→ Exercise
Leaving out the pictures, please retype each record exactly.

*** Material to process Section Begins ***

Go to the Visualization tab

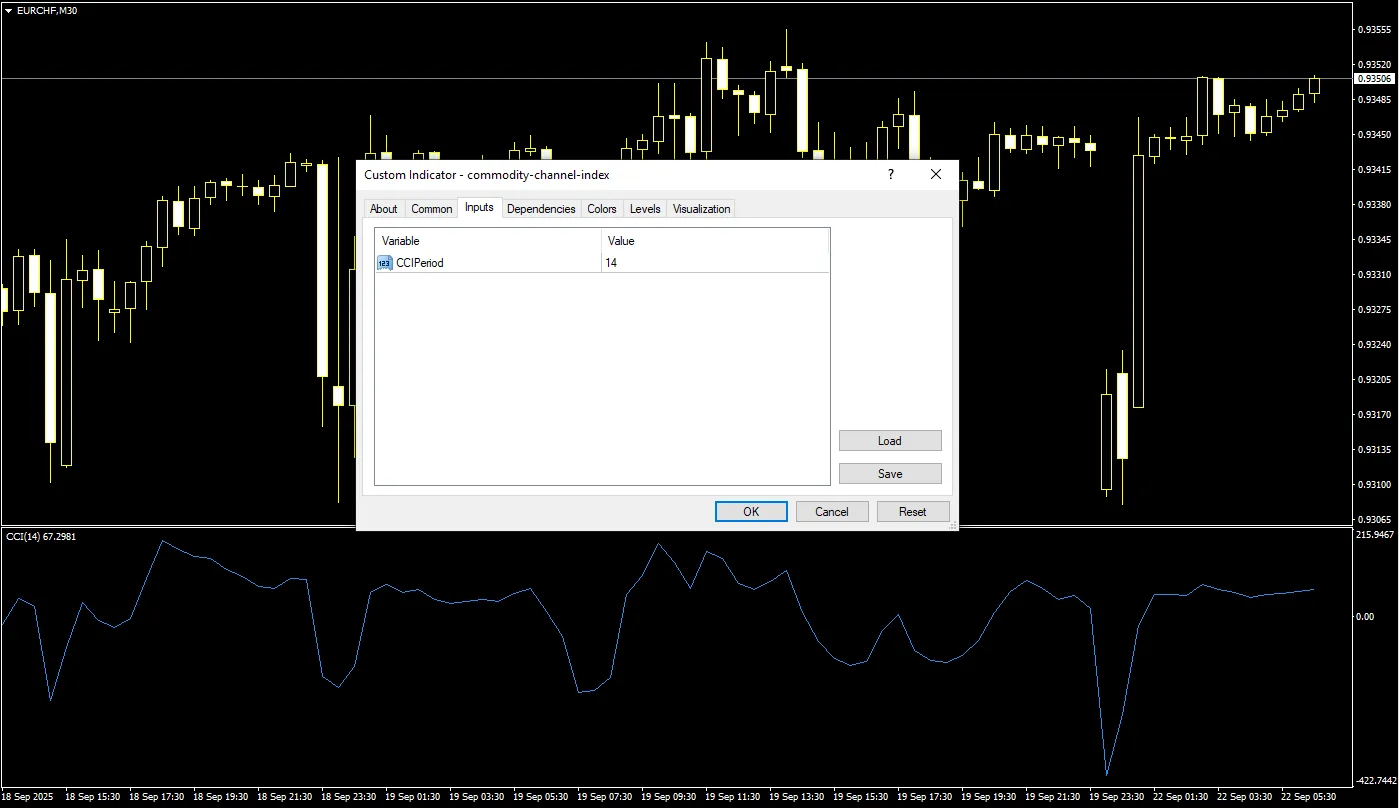pos(701,209)
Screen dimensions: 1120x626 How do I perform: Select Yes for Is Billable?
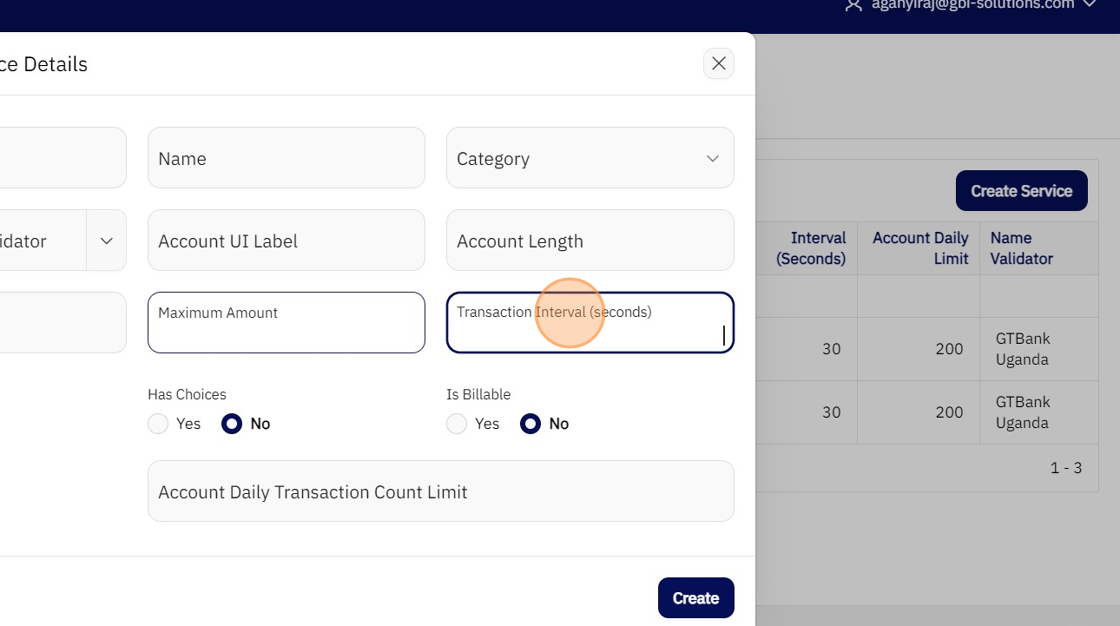457,424
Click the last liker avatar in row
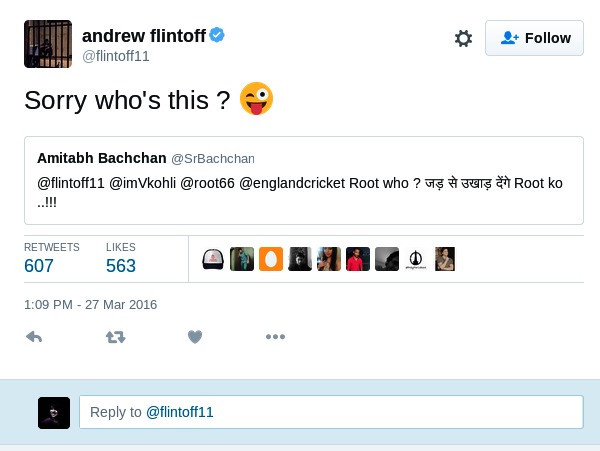 click(x=445, y=259)
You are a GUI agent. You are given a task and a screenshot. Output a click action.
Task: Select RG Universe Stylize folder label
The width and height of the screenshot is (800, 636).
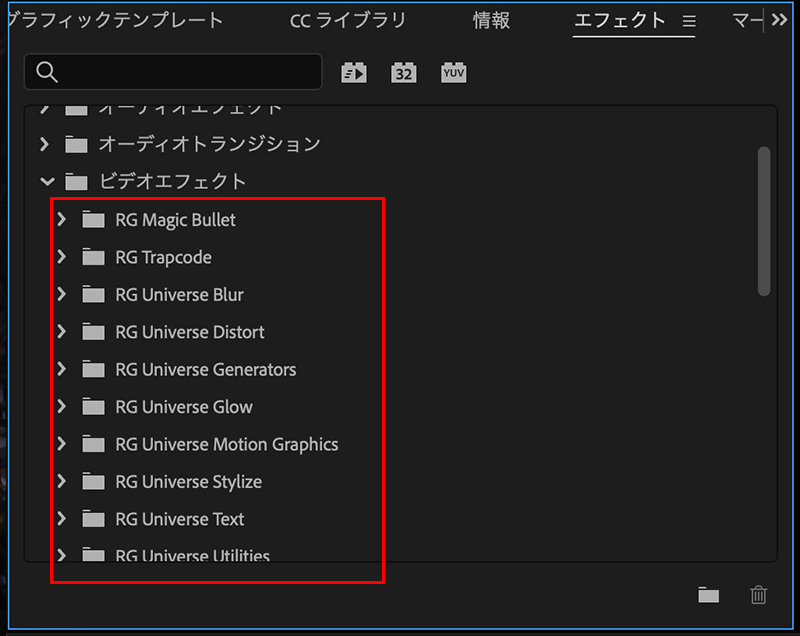click(x=188, y=482)
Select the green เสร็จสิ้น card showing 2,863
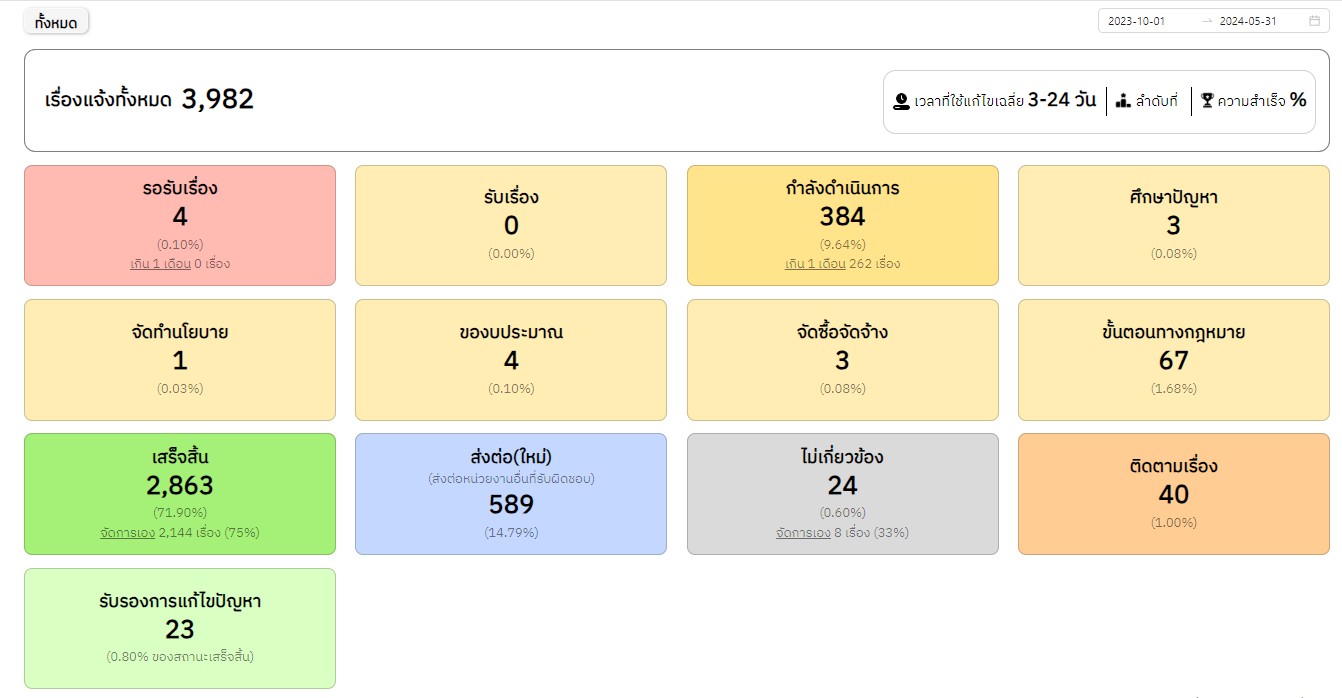1342x698 pixels. 180,493
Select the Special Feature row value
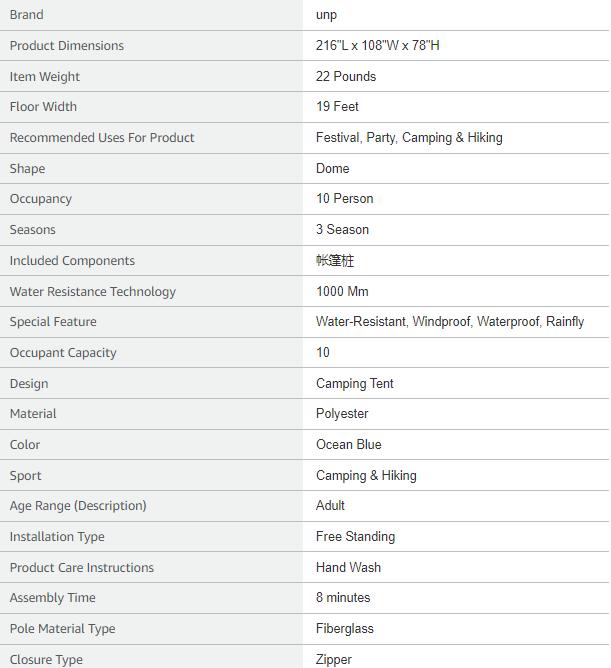This screenshot has height=668, width=611. click(x=450, y=322)
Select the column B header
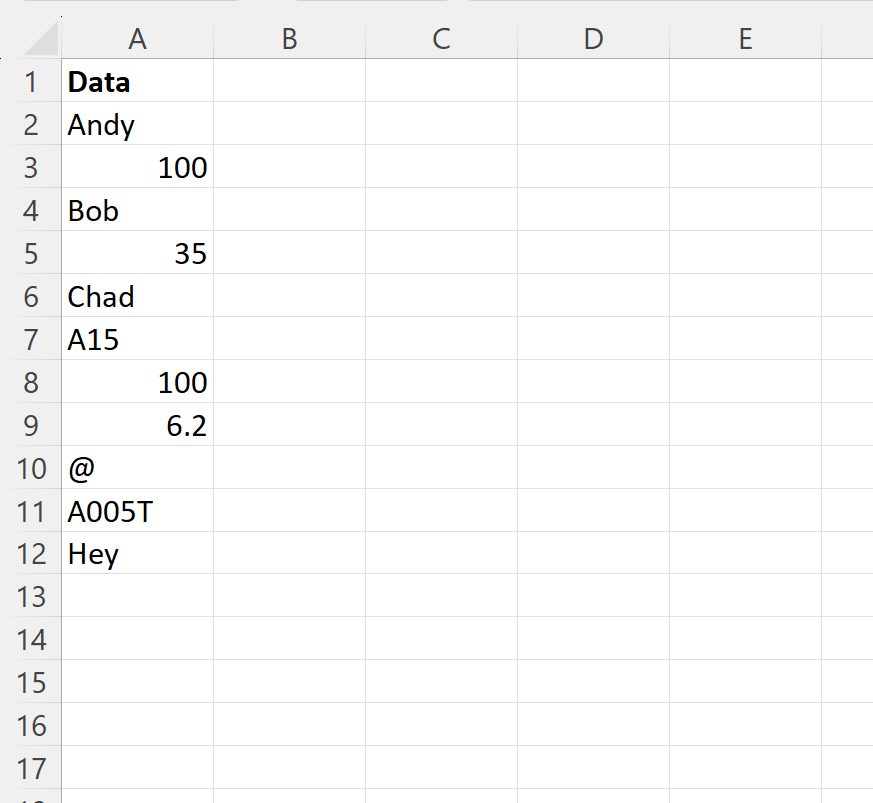 [288, 38]
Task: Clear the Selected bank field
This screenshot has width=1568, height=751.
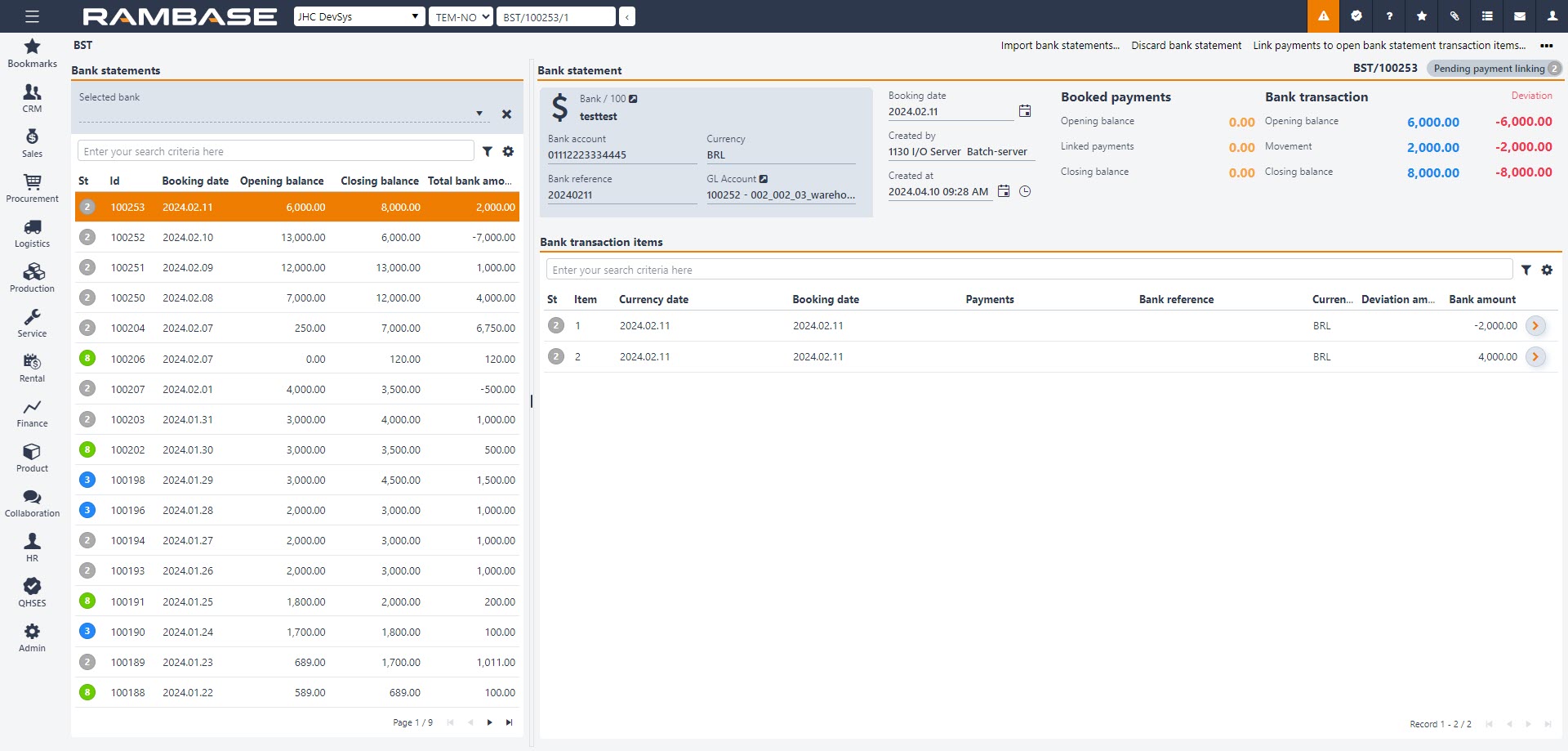Action: [506, 114]
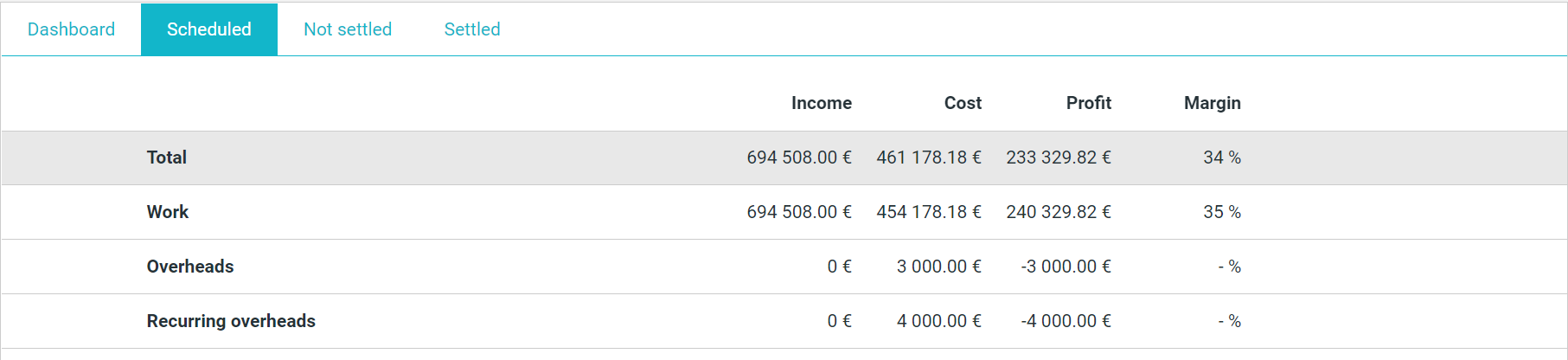Click Work cost 454 178.18 € value
This screenshot has width=1568, height=360.
pos(929,212)
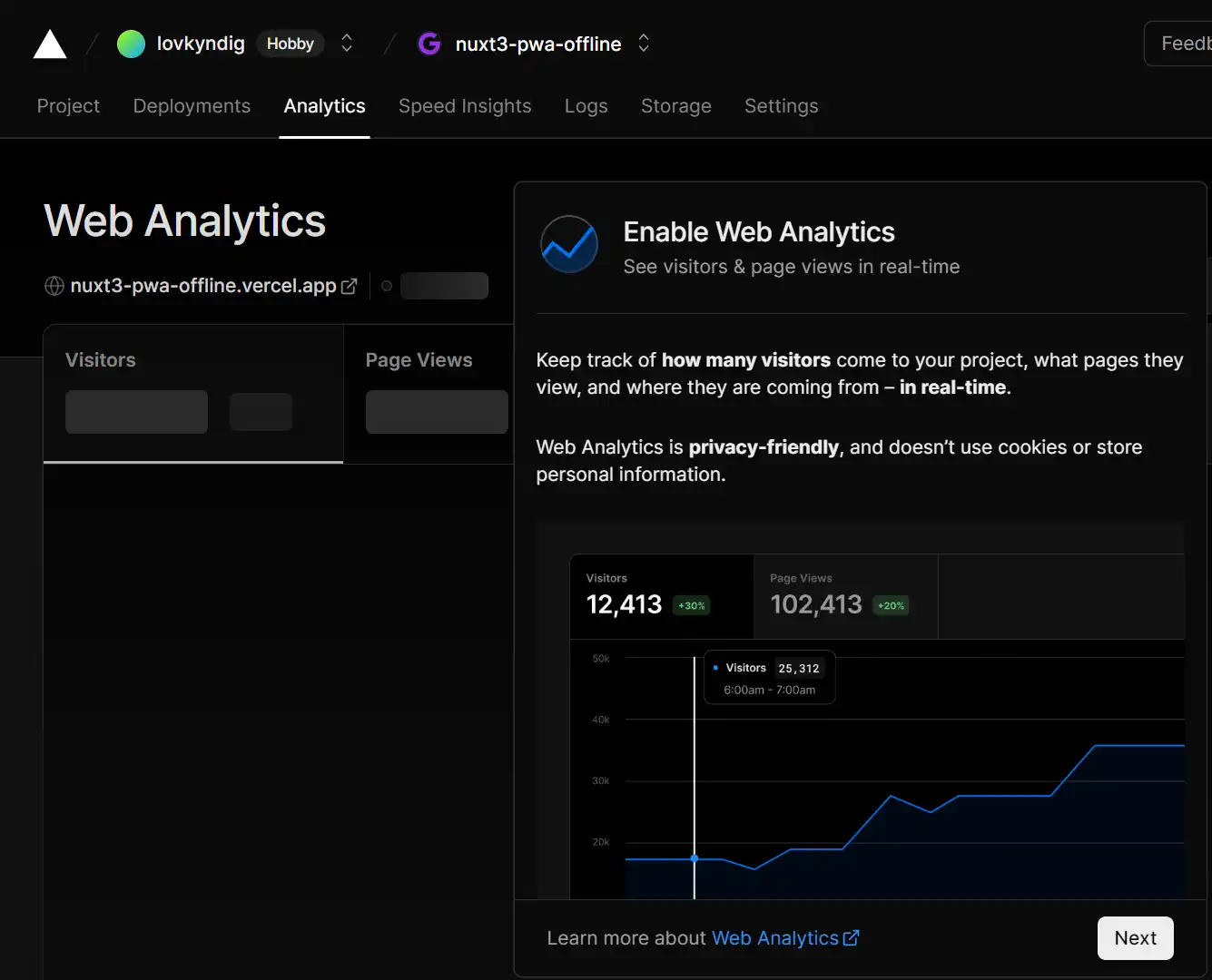Open the Hobby plan badge
Screen dimensions: 1212x980
290,43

*** Material to process Section Ends ***

→ Response
Go to the Visualization tab

pos(701,209)
Screen dimensions: 1120x626 How do I perform: Select Yes for Is Billable?
457,424
Click the last liker avatar in row
 click(x=445, y=259)
You are a GUI agent. You are given a task and a screenshot. Output a click action.
Task: Select RG Universe Stylize folder label
The width and height of the screenshot is (800, 636).
click(x=188, y=482)
Select the green เสร็จสิ้น card showing 2,863
1342x698 pixels. 180,493
Select the Special Feature row value
This screenshot has height=668, width=611. click(x=450, y=322)
Select the column B header
 [288, 38]
Task: Clear the Selected bank field
This screenshot has width=1568, height=751.
Action: [506, 114]
Click Work cost 454 178.18 € value
This screenshot has width=1568, height=360.
pos(929,212)
Open the Hobby plan badge
Screen dimensions: 1212x980
290,43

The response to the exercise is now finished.